NASA Installing Shocks On Ares

caffiend666 writes "In order to abate the massive vibration issues of their new Ares I spacecraft, NASA is installing shock absorbers. 'The plan is to install 16 canisters in the bottom of the rocket with 100-pound weights attached to springs. Battery-powered motors will move the weights up and down to stop vibrations. Those are essentially remote-controlled shock absorbers, said Garry Lyles, who headed the team of NASA engineers tackling the shaking problem.' So, when the spaceship is a rocking, don't come a knocking?"

7 of 293 comments (clear)

  1. cost? by moderatorrater · · Score: 4, Insightful

    Will they then have to haul nearly a ton into space? That sounds like a very costly improvement to the shuttle.

  2. The Hell! 1600+ pounds additional weight? by Toad-san · · Score: 3, Insightful

    So they're loading down the first stage with at _least_ 1600 pounds of weight (plus motors, plus batteries, plus cannisters) to dampen vibration?

    That's pretty crazy, I would think. It's not like all that weight is gonna come free.

  3. Re:This is not going to increase efficiency.... by strelitsa · · Score: 3, Insightful

    Tell Gus Grissom, Ed White and Roger Chaffee how well the original Apollo design worked for them. Oh wait you can't - they're dead.

    --
    No mod points, no meta-moderating/Firehose/all the other free work Slashdot wants me to do.
  4. Overcomplicated! by clintp · · Score: 3, Insightful

    Ever get the feeling they're building a kludge all over again? Space Shuttle II -- Revenge of Thousands of Glued On Tiles and Strapping It to the Side an Ice-Covered Tank.

    There was no way to passively dampen the vibrations? A simpler, cheaper solution? So instead they'll introduce another ton of lift weight and 17 additional motors and batteries to fail.

    My prediction: in the first 50 launches this system will fail and the rocket will either shake the astronauts and payload apart (failure to dampen) or spectacularly shake the rocket apart (oscillate lopsidedly or out of synch with the vibrations).

    With luck Slashdot will archive this long enough. Given that this is a NASA project, that might not be likely.

    --
    Get off my lawn.
  5. Re:Interesting tweak by Free+the+Cowards · · Score: 5, Insightful

    You think the Saturn V didn't have many tons of anti-vibration structure, anti-pogo devices, and other such things? Get real!

    Clueless computer types such as yourself might think that a rocket should be fuel tanks and an engine and nothing else, but that's not how it actually works in the real world.
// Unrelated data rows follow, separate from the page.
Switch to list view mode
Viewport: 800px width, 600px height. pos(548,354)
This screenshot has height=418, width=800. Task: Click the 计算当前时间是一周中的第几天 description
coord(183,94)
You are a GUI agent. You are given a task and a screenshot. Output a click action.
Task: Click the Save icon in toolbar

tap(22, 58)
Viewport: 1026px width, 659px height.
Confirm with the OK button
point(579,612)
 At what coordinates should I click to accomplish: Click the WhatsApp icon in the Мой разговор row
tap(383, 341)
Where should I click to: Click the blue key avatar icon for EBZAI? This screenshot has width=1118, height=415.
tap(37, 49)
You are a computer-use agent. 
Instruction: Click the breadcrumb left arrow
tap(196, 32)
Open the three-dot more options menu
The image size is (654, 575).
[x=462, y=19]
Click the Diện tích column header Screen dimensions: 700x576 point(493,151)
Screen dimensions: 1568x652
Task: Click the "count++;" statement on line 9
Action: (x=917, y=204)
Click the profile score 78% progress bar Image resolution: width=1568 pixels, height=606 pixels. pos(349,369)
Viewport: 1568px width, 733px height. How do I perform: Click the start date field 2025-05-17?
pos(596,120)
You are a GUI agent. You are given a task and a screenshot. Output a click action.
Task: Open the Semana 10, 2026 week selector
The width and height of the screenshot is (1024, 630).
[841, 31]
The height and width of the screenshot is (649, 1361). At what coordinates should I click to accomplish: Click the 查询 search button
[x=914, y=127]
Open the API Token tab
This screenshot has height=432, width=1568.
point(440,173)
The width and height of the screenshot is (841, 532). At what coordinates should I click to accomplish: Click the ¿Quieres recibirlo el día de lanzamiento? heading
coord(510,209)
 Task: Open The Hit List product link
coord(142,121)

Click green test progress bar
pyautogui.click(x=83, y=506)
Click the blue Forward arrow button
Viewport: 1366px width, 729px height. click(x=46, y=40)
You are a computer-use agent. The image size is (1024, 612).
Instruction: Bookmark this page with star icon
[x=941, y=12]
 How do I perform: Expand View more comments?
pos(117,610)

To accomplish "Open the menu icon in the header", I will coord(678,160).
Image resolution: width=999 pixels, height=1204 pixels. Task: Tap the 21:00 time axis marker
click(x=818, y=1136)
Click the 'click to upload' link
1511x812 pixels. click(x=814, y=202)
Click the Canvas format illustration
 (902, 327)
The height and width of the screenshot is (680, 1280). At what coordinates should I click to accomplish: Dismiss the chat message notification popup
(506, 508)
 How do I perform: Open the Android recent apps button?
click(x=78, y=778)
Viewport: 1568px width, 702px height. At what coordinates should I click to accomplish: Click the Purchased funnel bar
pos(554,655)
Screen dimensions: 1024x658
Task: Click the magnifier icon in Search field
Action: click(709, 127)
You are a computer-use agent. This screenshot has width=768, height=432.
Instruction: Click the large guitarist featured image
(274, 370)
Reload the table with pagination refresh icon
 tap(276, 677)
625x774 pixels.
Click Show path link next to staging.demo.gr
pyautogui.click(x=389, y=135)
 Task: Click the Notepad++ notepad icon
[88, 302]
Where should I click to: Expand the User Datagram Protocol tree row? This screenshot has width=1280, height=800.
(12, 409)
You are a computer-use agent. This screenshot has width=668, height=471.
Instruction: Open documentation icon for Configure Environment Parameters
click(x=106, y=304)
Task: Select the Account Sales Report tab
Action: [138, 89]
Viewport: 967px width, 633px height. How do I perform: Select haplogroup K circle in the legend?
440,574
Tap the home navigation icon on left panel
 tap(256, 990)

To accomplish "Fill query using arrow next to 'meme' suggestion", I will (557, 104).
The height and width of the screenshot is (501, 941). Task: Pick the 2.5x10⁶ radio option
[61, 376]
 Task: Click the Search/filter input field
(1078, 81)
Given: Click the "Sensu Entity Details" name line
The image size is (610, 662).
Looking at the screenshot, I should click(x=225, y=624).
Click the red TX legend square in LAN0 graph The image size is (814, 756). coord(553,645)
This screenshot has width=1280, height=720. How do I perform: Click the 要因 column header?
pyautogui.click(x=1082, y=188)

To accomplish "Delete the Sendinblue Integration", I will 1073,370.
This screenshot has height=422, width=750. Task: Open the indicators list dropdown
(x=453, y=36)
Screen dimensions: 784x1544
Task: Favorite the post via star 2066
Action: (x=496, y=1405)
There's a reason that "rocket science" is used as an idiom to indicate something that's extremely hard, you know.

    --
    If you mod me Overrated, you are admitting that you have no penis.
  6. Re:More untested principles by AnomaliesAndrew · · Score: 4, Insightful

    The Apollo missions definitely weren't entirely safe... but people didn't really care about it as much as they do today. They were driven to succeed at almost any cost, and to do so before the Russians.

    Now we have this culture of protection and safety that's we're too afraid to (accidentally) sacrifice a human even at the prospect of settling on the moon. Not saying it's wrong, but it complicates things more.

    --
    Move all sig!
  7. Re:Interesting tweak by DerekLyons · · Score: 3, Insightful

    That is exactly what I have been saying. Apollo was the heaviest lifter we had, it worked, and it worked great.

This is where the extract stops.